Nella lista dei più vicini al presidente anche Sergey Ivanov, sempre del KGB di Pietroburgo, a capo dell’amministrazione presidenziale. Vi sono poi due ministri, degli Interni Vladimir Kolokolcev, e della Difesa Sergey Shoigu, che non rientrano nel gruppo delle conoscenze storiche di Putin, ma che per incarico e per divisa, rientrano nel gruppo dei "siloviki". E' un'aggiunta relativamente recente, Aleksander Bortnikov, il nuovo capo delle FSB, pure KGB/FSB di Pietroburgo dal 1975 al 2004, ma originariamente più vicino a Medvedev.

Oltre ai "siloviki", gli uomini in [ex]divisa della politica, ci sono i “silovarch i”, i siloviki-oligarchi. Primo fra tutti Igor Sechin, del così detto KGB Angola, dove aveva prestato servizio.
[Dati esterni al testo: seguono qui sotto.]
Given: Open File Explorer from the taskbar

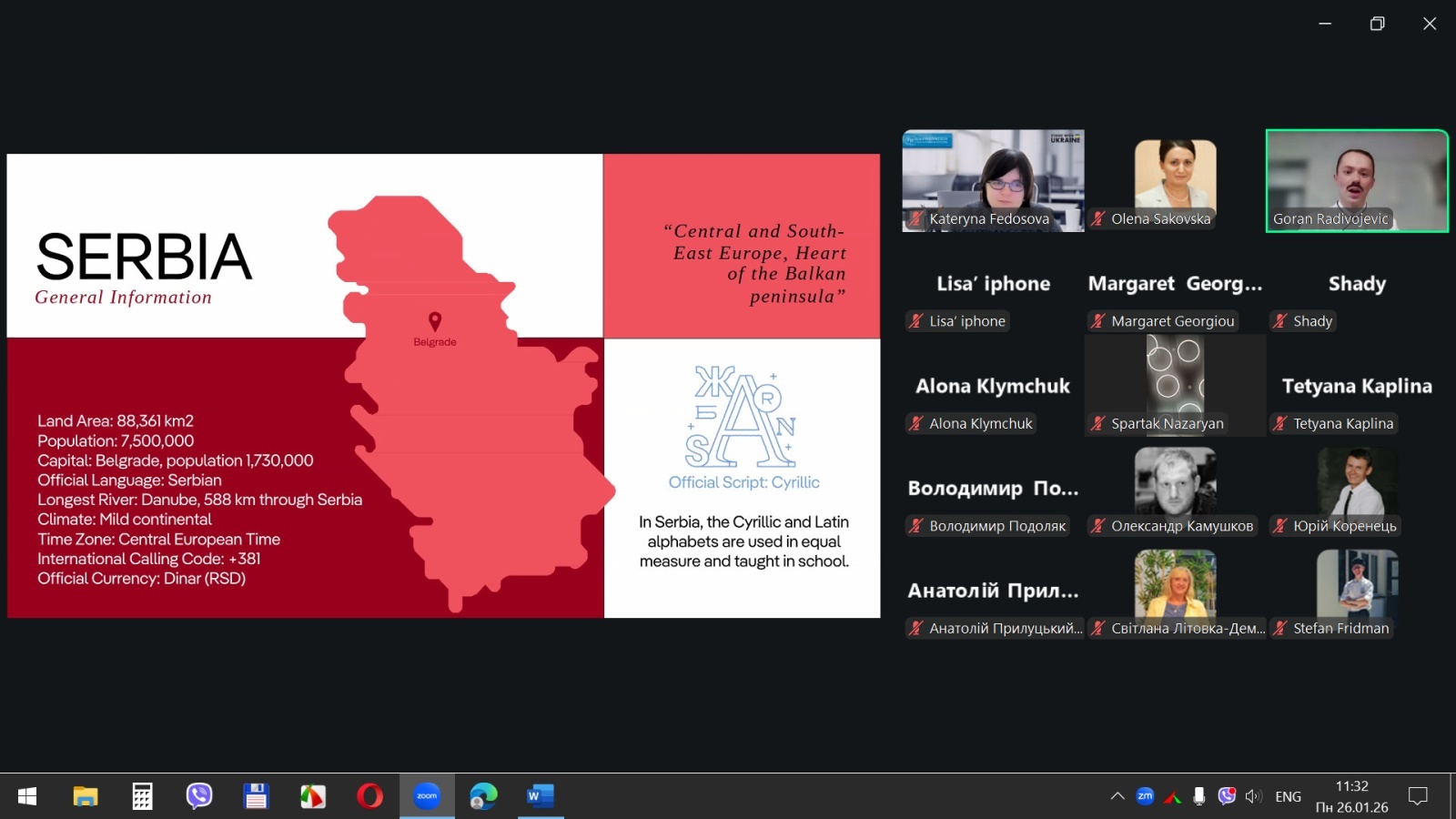Looking at the screenshot, I should pyautogui.click(x=86, y=796).
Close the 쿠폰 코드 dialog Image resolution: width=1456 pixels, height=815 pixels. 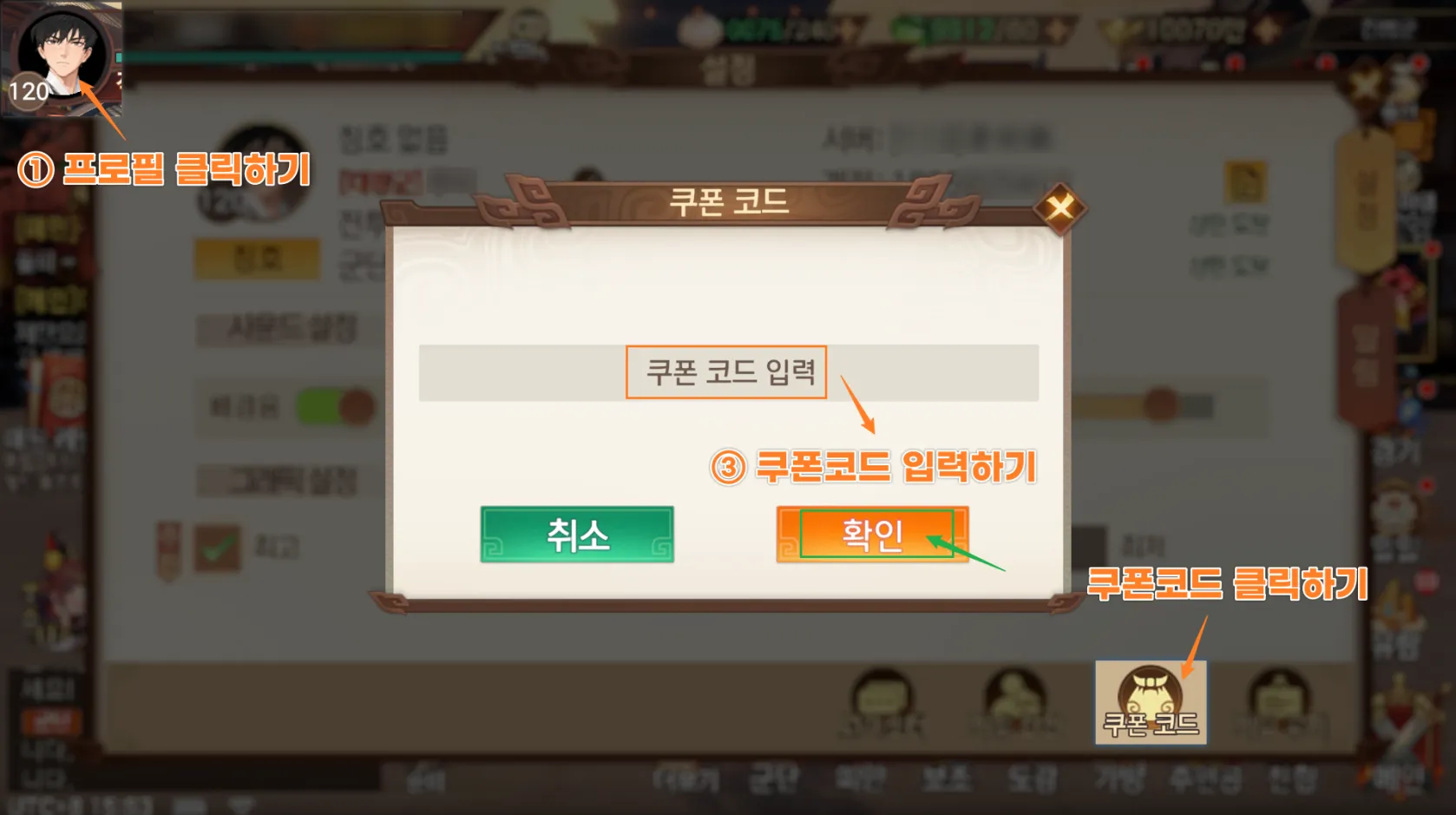1059,207
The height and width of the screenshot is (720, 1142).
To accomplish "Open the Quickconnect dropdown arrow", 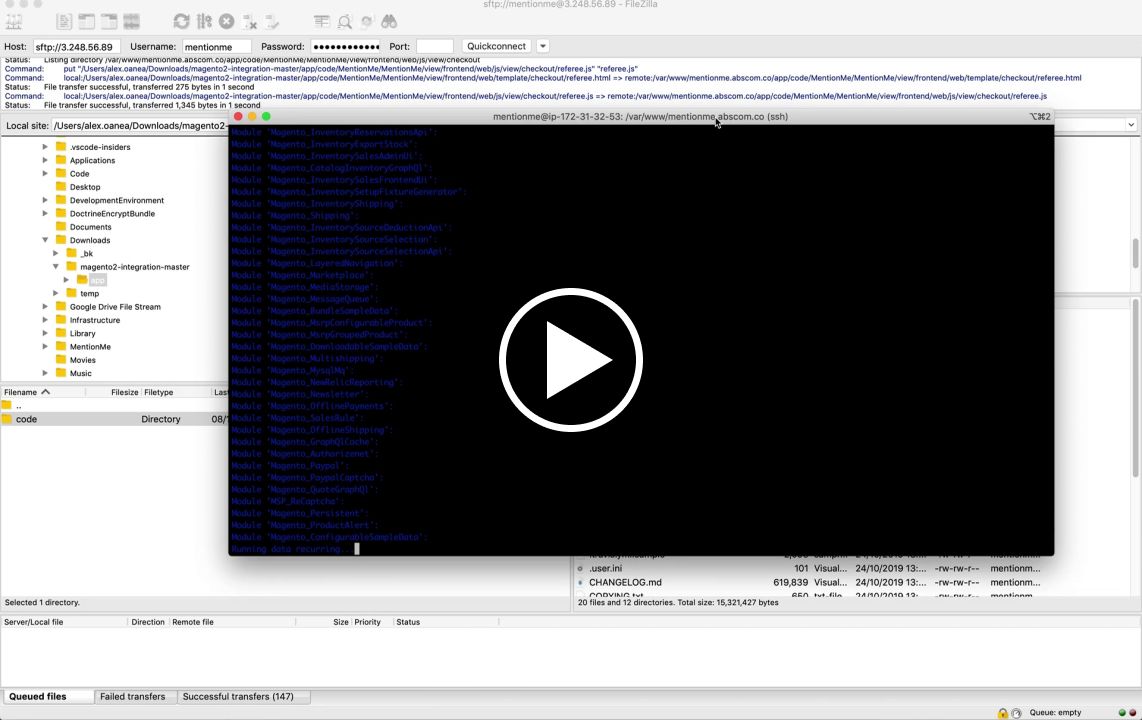I will point(541,46).
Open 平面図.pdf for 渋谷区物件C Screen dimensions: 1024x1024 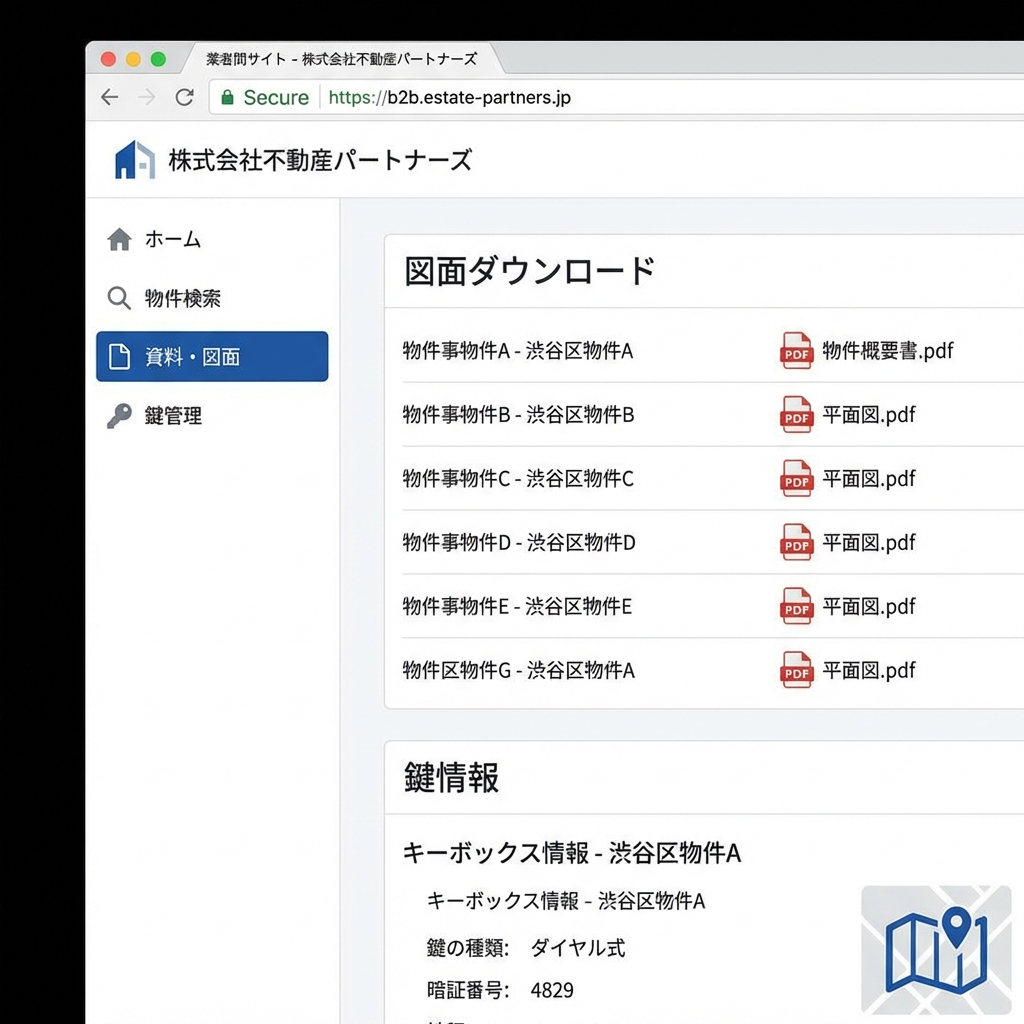pos(869,479)
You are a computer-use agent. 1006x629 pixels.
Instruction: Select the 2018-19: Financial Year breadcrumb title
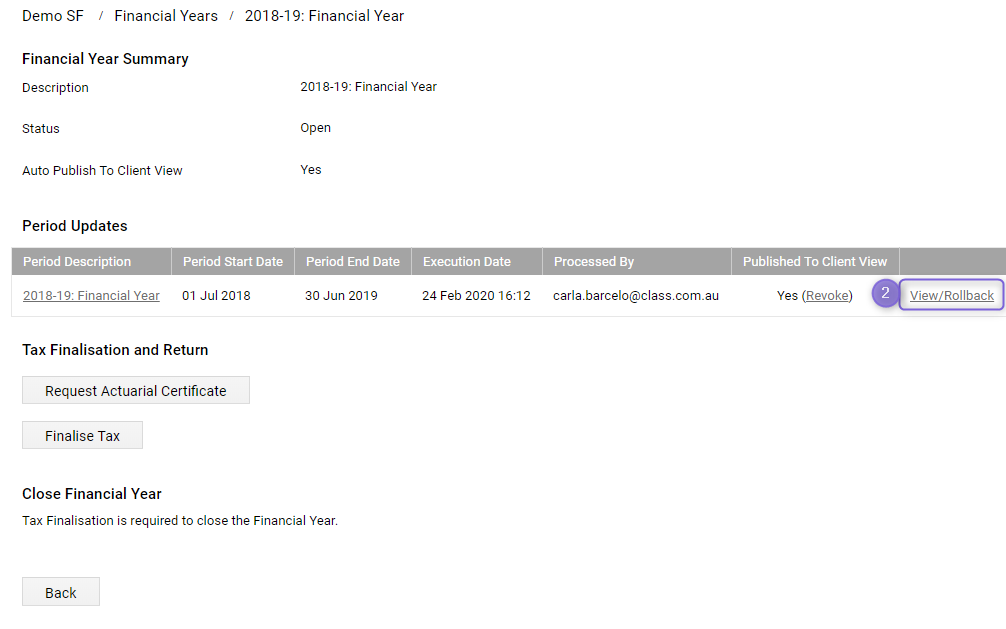(324, 16)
L’incontro con Putin è negli anni di Pietroburgo ’91-’96. Sempre nel settore dell’energia, ma a Transneft, c’è Nikolaj Tokarev, collega KGB negli anni della Germania est, come Sergey Chermezov, amministratore delegato del gruppo industriale statale russo RosTec.

Militocrazia

Un elenco ridotto all’osso esclude necessariamente i vari Batrykin, Cherkesov (compagni di scuola di Putin, poi anche entrati nei ministeri forti), l’eterno Viktor Ivanov, del KGB di San Pietroburgo, i Belyaninov o Zolotov, ripresi dagli anni del KGB nella Germania dell’est (1985-990), o negli anni nel governo di Pietroburgo, 1991-1996... Vari pezzi di vita putiniana assurti a incarichi federali, con sorti e fortuna differenti.

Il quadro che emerge è comunque chiaro: una logica di fedeltà cementata da legami personali spesso di lunga data. In questo, come in altri aspetti la Russia pare un paese con una forte connotazione patrimonialistica in cui la cosa pubblica viene amministrata come un bene privato, e in cui si raggiunge un incarico non tanto per cosa si conosce, ma per chi si conosce. Un fenomeno che per il profilo di chi governa ha avuto un effetto piuttosto particolare sul paese: dal vertice agli organi di potere regionali ha preso forma una “militocrazia ”. Per citare un esempio, dei sette distretti federali tutti hanno avuto a capo almeno un “uomo in divisa”, che fosse militare, KGB o abbia avuto un passato da procuratore.